Anspruchsvolle Verbindung aus Vergangenheit und Fiktion

Voller Stern Voller Stern Voller Stern Leerer Stern Leerer Stern
romy_abroad Avatar

Von

Paula Bloom kehrt nach ihrer Ausbildung in Camp Ritchie als Angehörige des US-Militär in das zerstörte Nazi-Deutschland zurück. Mit ihrem amerikanischen Vater ist sie in Berlin aufgewachsen und hat die Veränderungen in der Gesellschaft miterlebt, wenn auch immer aus einer sehr privligierten Position heraus. Wieder in Deutschland muss sie sich nun mit den neuen Machtverhältnissen auseinandersetzen und ertragen, wie Verbrecher als Verbündete rekrurtiert werden, da ihr Wissen für die Amerikaner mehr wert ist als ihre Schuld. Doch nicht nur die kollektive Schuld des deutschen Volkes wiegt schwer in Paulas Augen und in ihrem Herz - auch Menschen in ihrem eigenen Umfeld, wie ihren Vater, Freunde, einen Geliebten, muss sie plötzlich mit anderen Augen sehen, um die Wahrheit zu erkennen.

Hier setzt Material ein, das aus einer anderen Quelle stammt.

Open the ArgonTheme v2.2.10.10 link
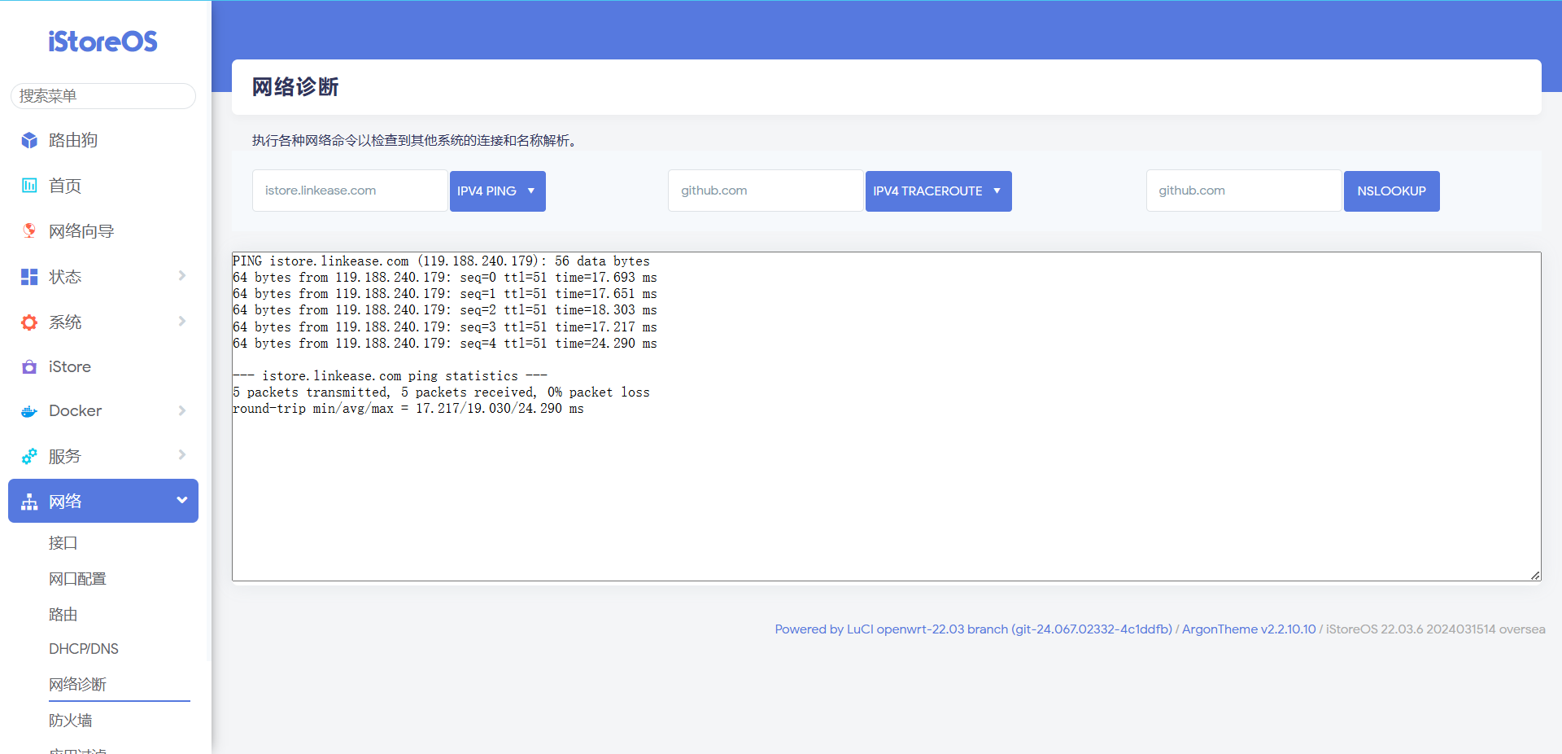 (x=1248, y=629)
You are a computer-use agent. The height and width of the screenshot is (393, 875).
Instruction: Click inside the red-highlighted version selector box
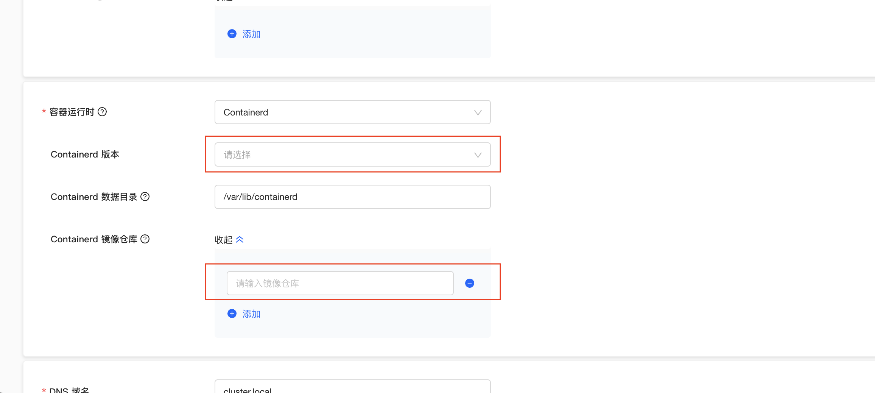point(352,154)
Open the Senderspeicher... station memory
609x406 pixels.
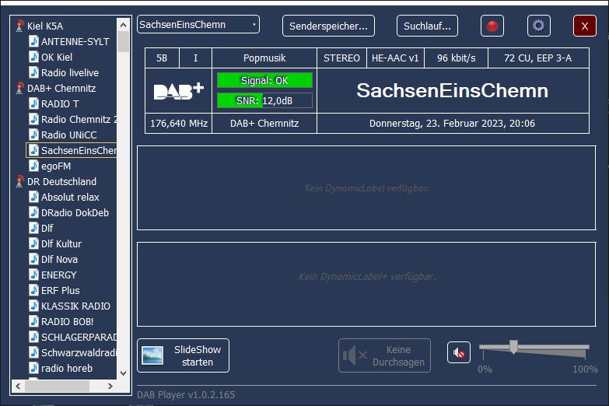(x=328, y=26)
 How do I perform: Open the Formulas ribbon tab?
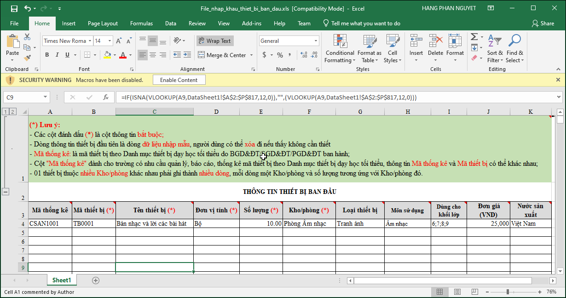click(141, 23)
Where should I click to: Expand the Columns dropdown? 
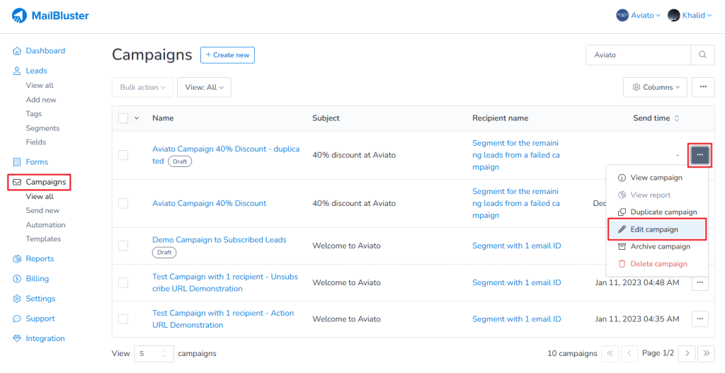point(655,87)
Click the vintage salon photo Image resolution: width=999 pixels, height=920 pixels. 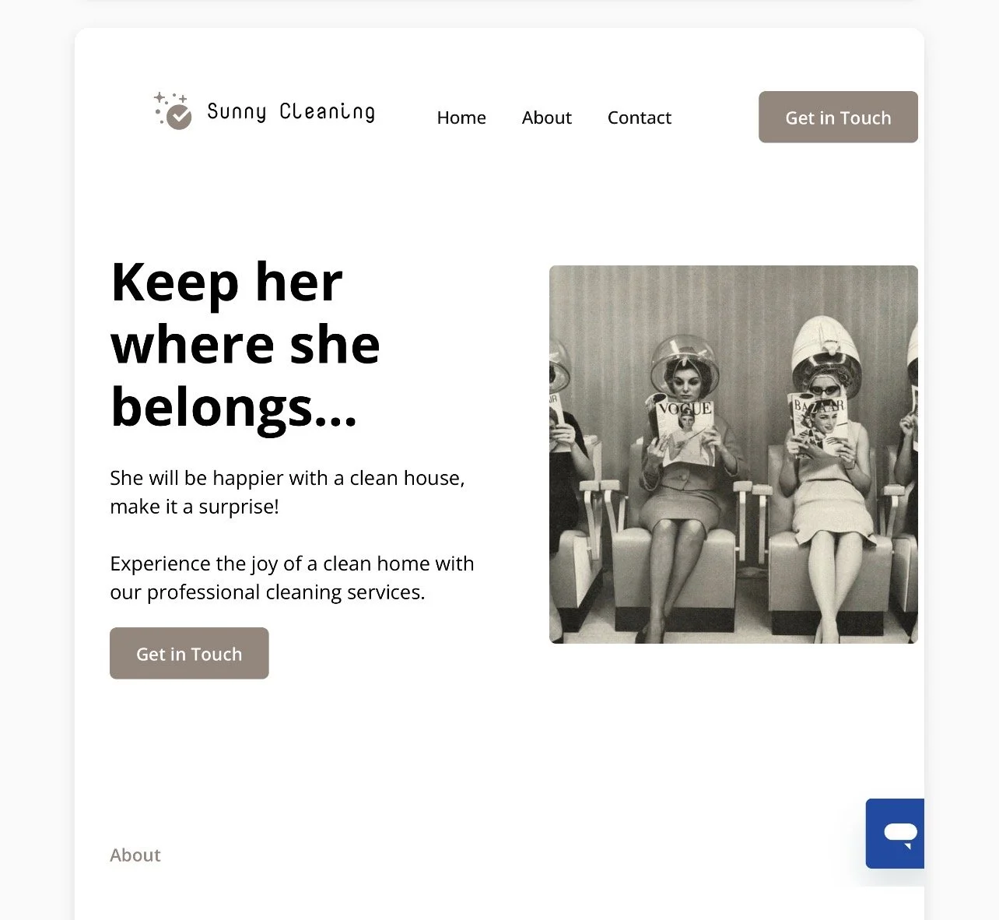coord(734,455)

Andreas Pflüger erzählt mit der Geschichte von Paula Bloom eine sehr vielschichtige Lebensgeschichte: Paula ist Tochter, Freundin, Geliebte, alte Bekannte, sie ist Soldatin, Deutsche und Amerikanerin, sie ist Siegerin und Besiegte gleichzeitig. Entsprechend reich ist ihre Erfahrungswelt, sind ihre Gedanken und Gefühle. Doch den weitaus größeren Raum in Pflügers Roman nehmen historische Schilderungen, Seilschaften, Geheimpläne und Verbindungen ein. Und so würde ich "Ritchie Girl" durchaus als historischen Roman beschreiben, wobei der Fokus durchaus auf den historischen Umständen und Hintergründen liegt. Für mich persönlich war der Roman dadurch vor allem in der zweiten Hälfte zäh und durchaus schwere Kost. Die Geschichte von Paula ist durchweg anspruchsvoll und erfordert vom Leser einiges an Einordnung, Abwägung und Interesse. Wer denkt, hier einen Liebes- oder Kriminalroman mit historsichen Elementen in den Händen zu halten, der liegt falsch - das Gegenteil ist der Fall.
Diesen Umstand sehe ich jedoch nicht als Nachteil: Wer Interesse und vielleicht auch Vorwissen über die Aufarbeitung der Nazi-Verbrechen mitbringt, der findet hier einen exzellent recherchierten Roman, gespickt mit einer Vielzahl an geschichtlich relevanten Elementen und bekannten Namen, die den Leser aufhorchen lassen. Für mich persönlich war der Roman als Freizeitlektüre etwas zu dicht in seiner Erzählweise, sodass ich ihn nur eingeschränkt weiterempfehlen kann.